- _Task objective_
Return only the number of lines in the data below where the word "arrows" appears.
═════ Supplied data
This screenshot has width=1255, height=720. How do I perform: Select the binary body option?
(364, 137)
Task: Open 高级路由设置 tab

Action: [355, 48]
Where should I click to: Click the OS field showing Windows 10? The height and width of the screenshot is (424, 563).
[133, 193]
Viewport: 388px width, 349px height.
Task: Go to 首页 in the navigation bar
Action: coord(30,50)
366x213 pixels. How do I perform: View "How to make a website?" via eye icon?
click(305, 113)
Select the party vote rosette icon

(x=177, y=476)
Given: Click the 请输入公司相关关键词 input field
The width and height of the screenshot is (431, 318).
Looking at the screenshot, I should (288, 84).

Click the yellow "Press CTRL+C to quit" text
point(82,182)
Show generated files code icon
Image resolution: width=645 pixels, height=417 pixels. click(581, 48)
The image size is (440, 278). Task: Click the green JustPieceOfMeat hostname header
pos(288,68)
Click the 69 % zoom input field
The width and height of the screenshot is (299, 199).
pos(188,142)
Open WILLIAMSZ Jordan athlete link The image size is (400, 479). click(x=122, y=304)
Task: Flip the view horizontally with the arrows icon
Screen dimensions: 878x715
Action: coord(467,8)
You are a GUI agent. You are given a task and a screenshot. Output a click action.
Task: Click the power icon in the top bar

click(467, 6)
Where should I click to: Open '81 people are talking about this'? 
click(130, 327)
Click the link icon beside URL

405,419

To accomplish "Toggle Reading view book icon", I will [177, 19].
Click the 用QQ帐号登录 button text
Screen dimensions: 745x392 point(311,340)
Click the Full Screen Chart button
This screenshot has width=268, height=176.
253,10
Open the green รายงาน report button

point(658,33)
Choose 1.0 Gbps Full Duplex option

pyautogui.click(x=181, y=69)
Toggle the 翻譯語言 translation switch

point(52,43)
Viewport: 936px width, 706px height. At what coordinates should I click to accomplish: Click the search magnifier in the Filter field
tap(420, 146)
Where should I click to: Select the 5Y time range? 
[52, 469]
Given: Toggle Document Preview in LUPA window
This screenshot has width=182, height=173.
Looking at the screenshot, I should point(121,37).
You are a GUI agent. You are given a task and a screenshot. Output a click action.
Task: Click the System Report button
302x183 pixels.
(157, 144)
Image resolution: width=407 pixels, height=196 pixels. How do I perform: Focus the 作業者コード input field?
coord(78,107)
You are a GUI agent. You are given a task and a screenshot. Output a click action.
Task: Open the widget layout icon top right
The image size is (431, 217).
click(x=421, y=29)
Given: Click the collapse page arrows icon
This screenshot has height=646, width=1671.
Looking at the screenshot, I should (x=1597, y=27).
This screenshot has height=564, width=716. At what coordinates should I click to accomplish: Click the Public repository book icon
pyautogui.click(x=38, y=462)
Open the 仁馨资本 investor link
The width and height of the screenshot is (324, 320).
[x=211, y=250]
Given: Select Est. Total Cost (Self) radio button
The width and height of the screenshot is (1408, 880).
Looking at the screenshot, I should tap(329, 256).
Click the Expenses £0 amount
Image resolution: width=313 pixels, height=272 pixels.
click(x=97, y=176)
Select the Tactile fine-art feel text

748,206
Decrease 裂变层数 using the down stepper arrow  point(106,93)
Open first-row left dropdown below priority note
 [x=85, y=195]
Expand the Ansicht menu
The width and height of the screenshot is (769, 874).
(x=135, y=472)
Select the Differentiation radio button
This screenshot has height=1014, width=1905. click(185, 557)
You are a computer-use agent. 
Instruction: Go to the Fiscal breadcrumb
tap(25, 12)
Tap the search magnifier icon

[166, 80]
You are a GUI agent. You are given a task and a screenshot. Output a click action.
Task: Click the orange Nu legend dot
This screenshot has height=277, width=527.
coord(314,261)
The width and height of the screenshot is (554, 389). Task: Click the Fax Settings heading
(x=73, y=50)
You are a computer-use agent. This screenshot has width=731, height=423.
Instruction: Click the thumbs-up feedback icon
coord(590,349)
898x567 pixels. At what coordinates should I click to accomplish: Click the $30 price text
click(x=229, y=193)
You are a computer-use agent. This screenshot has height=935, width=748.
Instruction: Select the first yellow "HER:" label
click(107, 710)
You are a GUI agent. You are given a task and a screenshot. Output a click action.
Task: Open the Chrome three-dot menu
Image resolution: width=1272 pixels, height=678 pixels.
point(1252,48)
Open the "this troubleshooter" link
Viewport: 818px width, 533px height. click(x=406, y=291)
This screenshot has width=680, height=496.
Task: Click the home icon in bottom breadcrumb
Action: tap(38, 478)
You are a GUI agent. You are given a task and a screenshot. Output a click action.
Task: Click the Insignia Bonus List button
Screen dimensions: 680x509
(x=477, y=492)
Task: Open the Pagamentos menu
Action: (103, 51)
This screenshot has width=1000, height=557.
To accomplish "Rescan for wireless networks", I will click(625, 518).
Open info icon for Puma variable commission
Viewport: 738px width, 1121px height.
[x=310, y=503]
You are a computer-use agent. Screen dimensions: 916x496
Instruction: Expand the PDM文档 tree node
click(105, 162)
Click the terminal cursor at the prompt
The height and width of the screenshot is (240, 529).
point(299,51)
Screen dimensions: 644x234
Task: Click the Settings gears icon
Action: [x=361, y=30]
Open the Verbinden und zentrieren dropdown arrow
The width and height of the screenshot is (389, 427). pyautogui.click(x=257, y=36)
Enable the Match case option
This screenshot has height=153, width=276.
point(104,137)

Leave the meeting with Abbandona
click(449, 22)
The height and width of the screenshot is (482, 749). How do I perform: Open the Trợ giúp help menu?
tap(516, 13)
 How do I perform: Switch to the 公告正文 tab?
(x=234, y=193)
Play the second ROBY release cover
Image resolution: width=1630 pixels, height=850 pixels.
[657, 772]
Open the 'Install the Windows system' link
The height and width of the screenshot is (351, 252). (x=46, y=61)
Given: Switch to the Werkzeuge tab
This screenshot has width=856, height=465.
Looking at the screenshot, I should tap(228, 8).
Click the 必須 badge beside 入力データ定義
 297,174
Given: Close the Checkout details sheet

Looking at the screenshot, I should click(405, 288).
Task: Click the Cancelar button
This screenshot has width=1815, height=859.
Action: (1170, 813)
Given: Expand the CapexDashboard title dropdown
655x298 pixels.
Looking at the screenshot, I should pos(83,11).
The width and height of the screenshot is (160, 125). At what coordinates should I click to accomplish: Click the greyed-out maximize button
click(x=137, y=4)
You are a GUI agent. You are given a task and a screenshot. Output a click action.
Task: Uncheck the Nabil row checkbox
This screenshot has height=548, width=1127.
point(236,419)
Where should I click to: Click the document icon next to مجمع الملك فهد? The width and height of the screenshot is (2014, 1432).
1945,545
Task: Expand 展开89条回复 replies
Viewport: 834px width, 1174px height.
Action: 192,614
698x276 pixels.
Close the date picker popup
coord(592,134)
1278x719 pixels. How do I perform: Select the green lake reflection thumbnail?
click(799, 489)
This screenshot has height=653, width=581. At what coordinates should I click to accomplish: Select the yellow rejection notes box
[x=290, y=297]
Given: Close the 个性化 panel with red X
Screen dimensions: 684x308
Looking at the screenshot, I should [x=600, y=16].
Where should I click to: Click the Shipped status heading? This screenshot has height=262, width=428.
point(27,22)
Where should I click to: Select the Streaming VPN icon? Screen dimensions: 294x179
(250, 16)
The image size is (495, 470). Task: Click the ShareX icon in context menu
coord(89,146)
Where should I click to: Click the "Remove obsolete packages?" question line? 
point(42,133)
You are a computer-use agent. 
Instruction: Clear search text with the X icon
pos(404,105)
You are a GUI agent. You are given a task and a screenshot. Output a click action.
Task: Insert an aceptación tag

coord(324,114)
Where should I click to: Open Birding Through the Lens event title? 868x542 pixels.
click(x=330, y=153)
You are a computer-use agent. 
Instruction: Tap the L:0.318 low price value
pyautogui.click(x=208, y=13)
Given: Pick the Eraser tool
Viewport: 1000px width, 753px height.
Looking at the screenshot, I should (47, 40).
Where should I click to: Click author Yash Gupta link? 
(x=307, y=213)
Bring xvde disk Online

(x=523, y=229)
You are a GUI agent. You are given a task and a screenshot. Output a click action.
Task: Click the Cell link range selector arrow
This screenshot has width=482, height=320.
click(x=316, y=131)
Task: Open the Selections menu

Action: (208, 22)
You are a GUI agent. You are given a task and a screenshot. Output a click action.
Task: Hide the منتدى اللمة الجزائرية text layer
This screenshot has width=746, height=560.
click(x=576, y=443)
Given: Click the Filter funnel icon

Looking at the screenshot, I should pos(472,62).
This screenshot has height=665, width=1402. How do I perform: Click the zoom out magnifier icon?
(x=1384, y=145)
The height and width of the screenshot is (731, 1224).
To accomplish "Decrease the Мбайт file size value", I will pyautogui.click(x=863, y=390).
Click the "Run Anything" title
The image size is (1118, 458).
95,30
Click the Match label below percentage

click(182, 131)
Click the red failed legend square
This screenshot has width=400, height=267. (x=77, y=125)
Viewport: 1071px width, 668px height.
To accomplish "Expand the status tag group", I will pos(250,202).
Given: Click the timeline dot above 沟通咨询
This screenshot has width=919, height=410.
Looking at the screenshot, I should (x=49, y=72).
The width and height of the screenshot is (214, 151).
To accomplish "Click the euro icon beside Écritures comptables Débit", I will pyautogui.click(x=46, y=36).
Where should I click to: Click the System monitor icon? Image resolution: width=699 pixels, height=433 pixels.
══════════
- _Task output_
2